Consigna:
Prosigue el fragmento de más abajo sobre qué hacer con el mausoleo de Franco, empezando justo después de su última oración.

Más de cuarenta años después de la muerte del dictador Franco el asunto de qué hacer con su ciclópeo mausoleo sigue generando polémica. No es de extrañar. La sociedad española sigue estando muy polarizada, si no ya entre las «dos Españas» que decía Machado, sí entre dos modos de considerar la historia reciente del país: aquel que ha entendido la transición como olvido y «cuenta nueva», y aquel otro que reclama una reparación, cuando menos simbólica, de los años de tiranía.

Esta polarización no debería, sin embargo, preocuparnos. Antes que nada porque va a decaer al mismo tiempo que la generación que la protagoniza. Es cuestión de tiempo, pues, que pase al ámbito de lo irrelevante. Si es que no está ya en el de los asuntos básicamente morbosos que sirven para levantar audiencias en los medios en épocas de poco tráfago deportivo.

Ahora bien, que la polémica tienda a disolverse no quiere decir que triunfe el olvido. Todo lo contrario. La lógica histórica suele obligar a institucionalizar la legitimidad de un nuevo régimen sobre la ilegitimidad del anterior, y leer ese tránsito no como el simple paso de un estado a otro, sino como la justa victoria de uno sobre otro. Esto es inevitable. Y deseable. No todo da lo mismo. La democracia es superior a la dictadura. Y eso hay que dejarlo simbólicamente claro.

Es necesario pues -y ahora, por muchas razones, es un buen momento- intervenir en el Valle de los Caídos, eliminar del todo la nomenclatura y los símbolos franquistas que aún pululan por pueblos y ciudades, y honrar debidamente a las miles de personas cuyos cuerpos yacen, todavía, en cunetas y fosas comunes. Hay que recordar, una vez más, que España es el segundo país del mundo (tras Camboya) con más desaparecidos forzosos cuyos restos están aún por localizar.

¿Qué argumentos pueden esgrimirse en contra de estas medidas, especialmente la anunciada por el gobierno estos días, de exhumar el cadáver de Franco y dar otro uso al Valle de los Caídos? Yo he escuchado al menos tres: (1) es una medida efectista (el gobierno tendría que ocuparse de cosas más importantes); (2) intervenir en el Valle de los Caídos o en la nomenclatura de las calles (por ejemplo) es una desconsideración a su valor netamente histórico; y (3) supone abrir heridas y amenazar el espíritu de reconciliación que supuso la transición.

Extracto de datos:

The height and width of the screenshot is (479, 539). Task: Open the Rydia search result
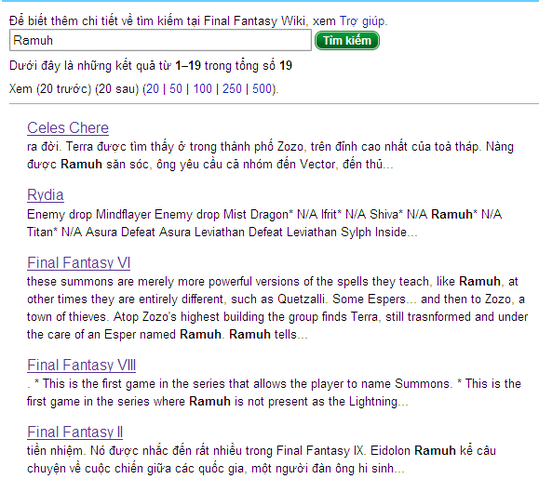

Resultado del ejercicio:
Con respecto a (3) ya hemos dicho suficiente. Los españoles están ya fundamentalmente reconciliados, y lo estarán aún más en el futuro, en la idea de que la democracia es un estado inconmensurablemente más legítimo que la dictadura, y que representar simbólicamente tal cosa es perfectamente natural. De otra parte, para curar la herida que pueda aún quedar nada mejor que abrirla -como se abren las fosas- y tratarla a fondo.

Con respecto al segundo argumento es necesario distinguir entre aquellos contextos (monumentos, nombres de calles) en que se exhibe todo lo que encarna los valores de la comunidad, y aquellos otros (museos, archivos) en que se exhibe aquello que tiene relevancia histórica. En el primero de ellos rigen criterios morales (han de exhibirse los valores comunes vigentes, por lo que está sujeto a cambio lo que allí se celebra o conmemora). En el segundo rigen criterios científicos.

Es claro que el Valle de los Caídos ya no conmemora los valores de la comunidad y solo mantiene, pues, valor histórico y científico, por lo que, o desaparece, o se transforma en un museo o similar, tal como se ha hecho en otros países, como Alemania, con lugares parecidos. El «mausoleo de Hitler» en Berlín, por cierto, no es más que la ruina de un bunker sobre el que se construyó un aparcamiento y, cerca de él, el impresionante Monumento al Holocausto. Todo un símbolo.

Con respecto a la primera de las críticas, diría que, en política, nunca conviene despreciar lo «gestual». Escenificar simbólicamente el triunfo de la legitimidad democrática sobre el siniestro interregno dictatorial del franquismo puede contribuir -por ejemplo- a superar otras escisiones entre españoles que son, hoy, más preocupantes. No solo de pan vive el hombre y, mucho menos, una comunidad política. También, y sobre todo, vive de símbolos.

*Profesor de Filosofía.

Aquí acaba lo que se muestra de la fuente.